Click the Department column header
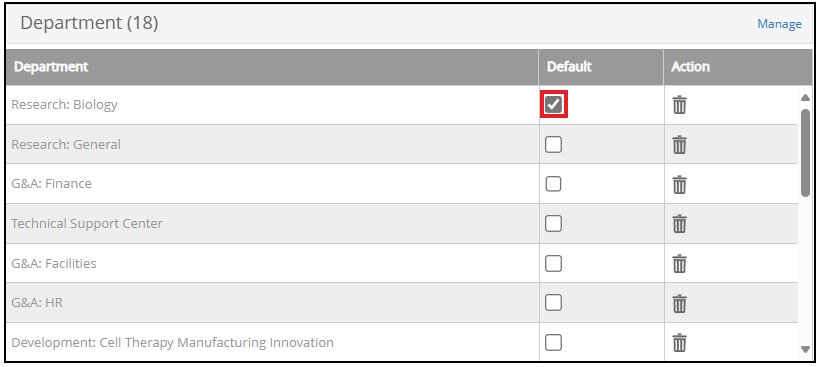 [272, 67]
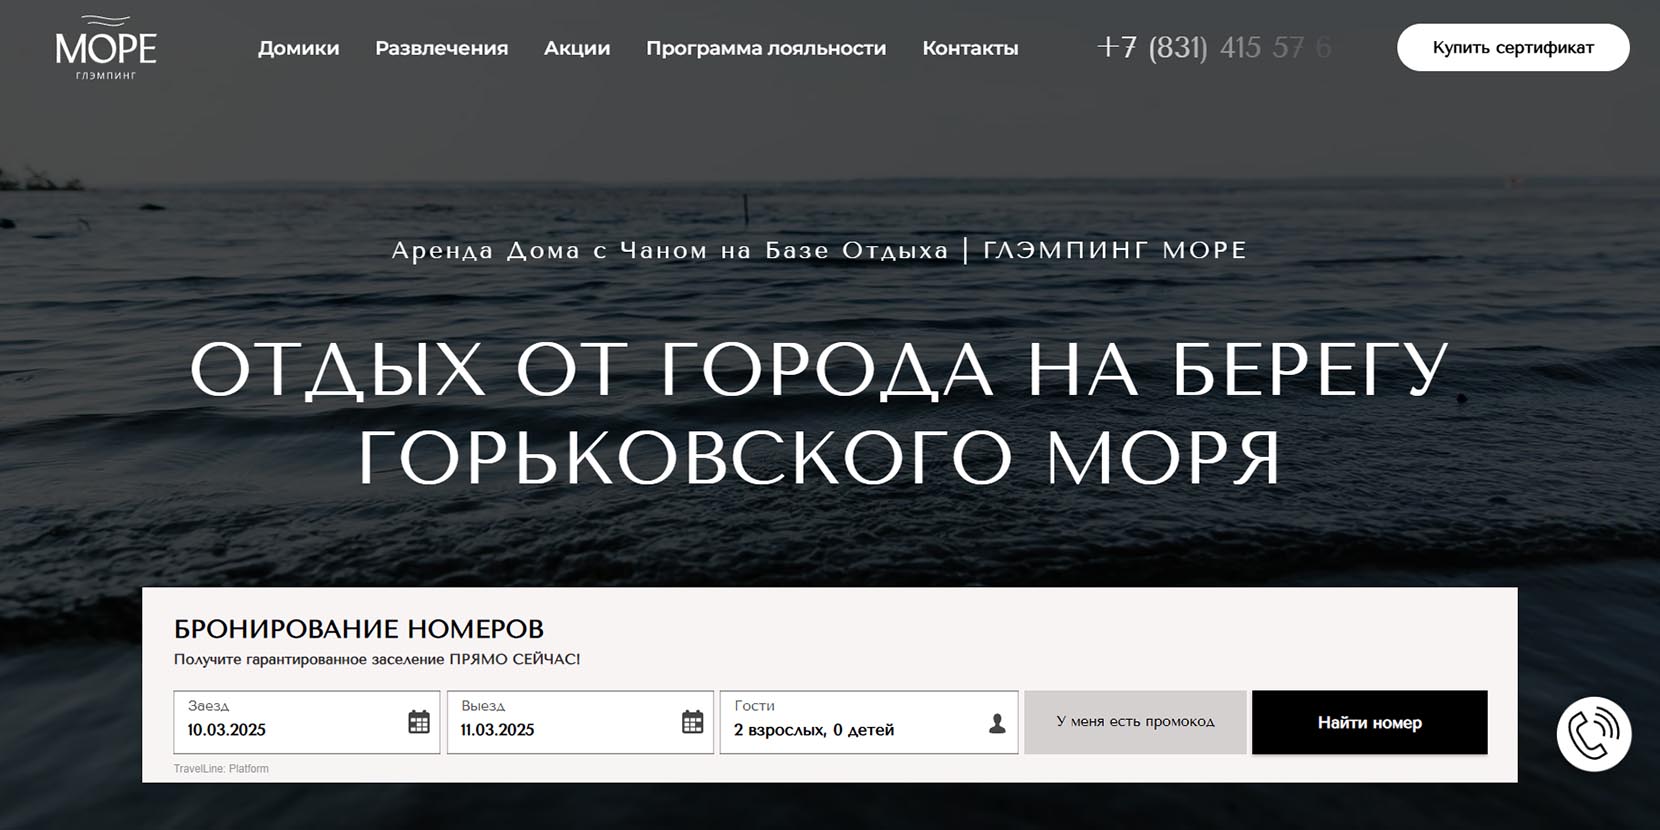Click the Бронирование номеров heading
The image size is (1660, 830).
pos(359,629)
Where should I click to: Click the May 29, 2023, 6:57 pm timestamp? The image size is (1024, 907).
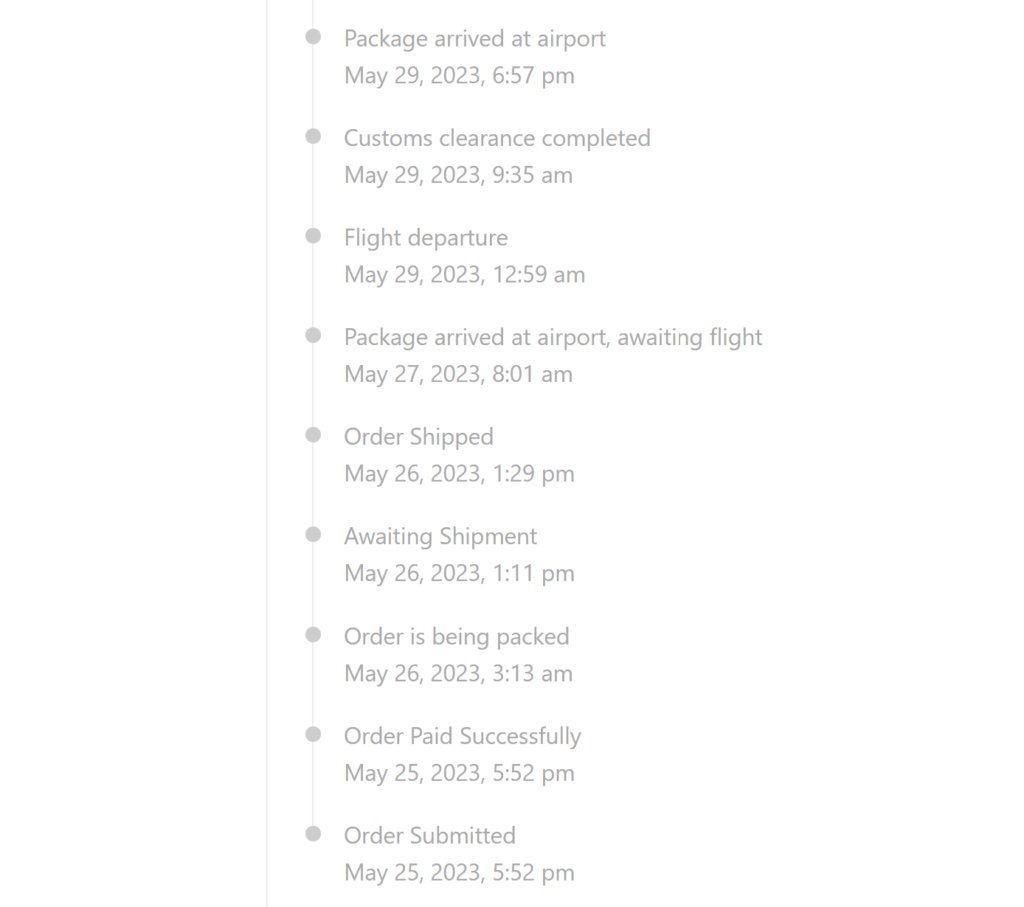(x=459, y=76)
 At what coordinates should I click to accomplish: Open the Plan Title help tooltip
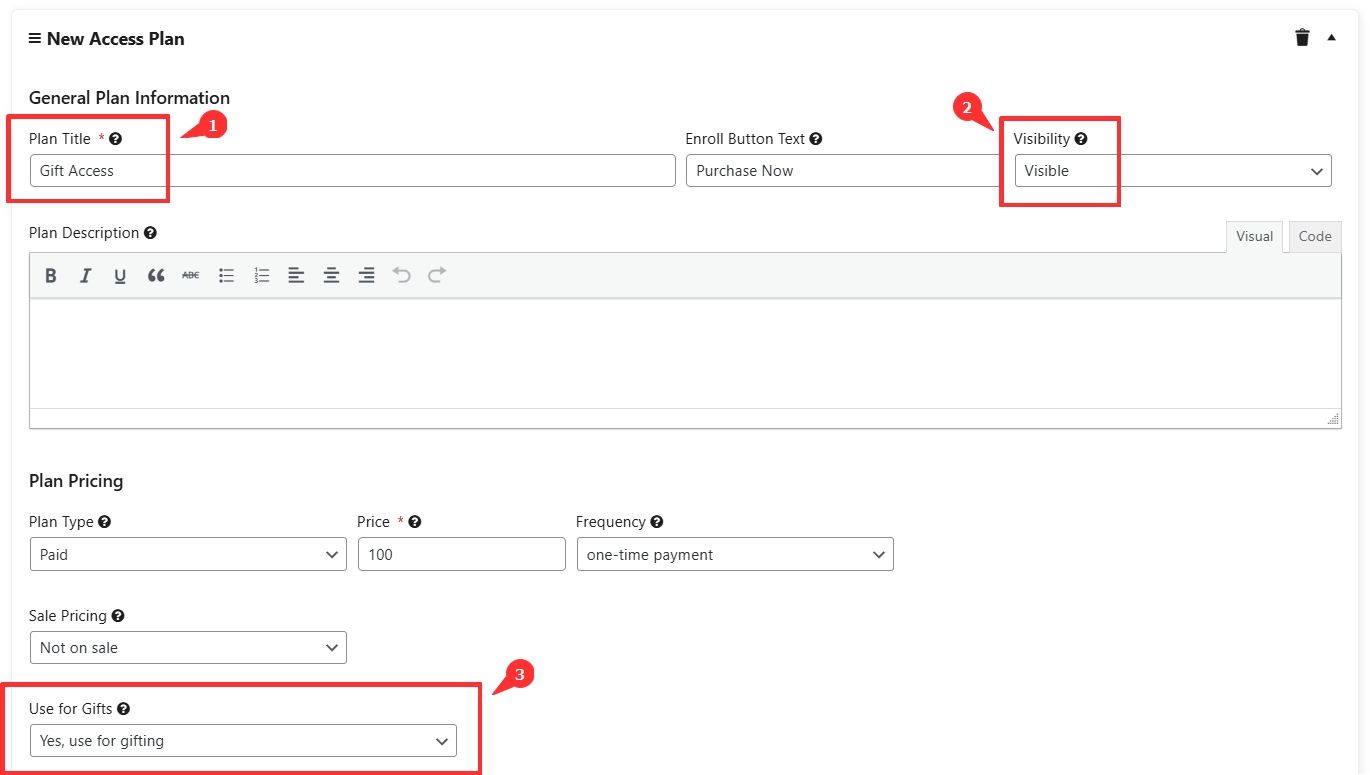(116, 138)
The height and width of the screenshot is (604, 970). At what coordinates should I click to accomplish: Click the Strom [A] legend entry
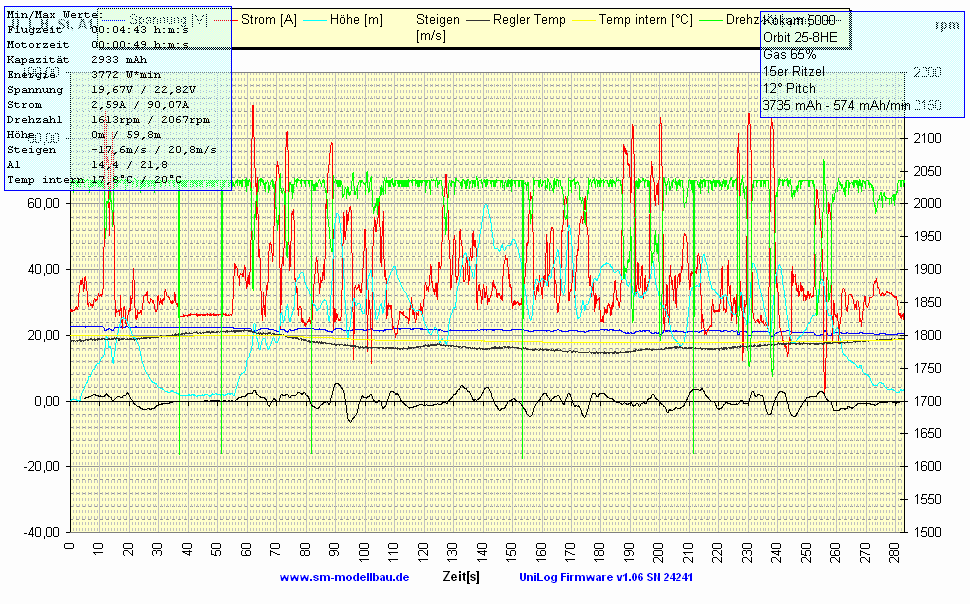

- **WHAT YOU WILL DO**: With the line containing "At what coordinates should I click to accomplish: Open" as the first line and the last line of the listing as the final one, reproduce that span exactly, without pictures.

- **SOLUTION BELOW**:
 At what coordinates should I click to accomplish: Open the Plan Title help tooltip
(116, 138)
The height and width of the screenshot is (604, 970). At what coordinates should I click to accomplish: Click the Strom [A] legend entry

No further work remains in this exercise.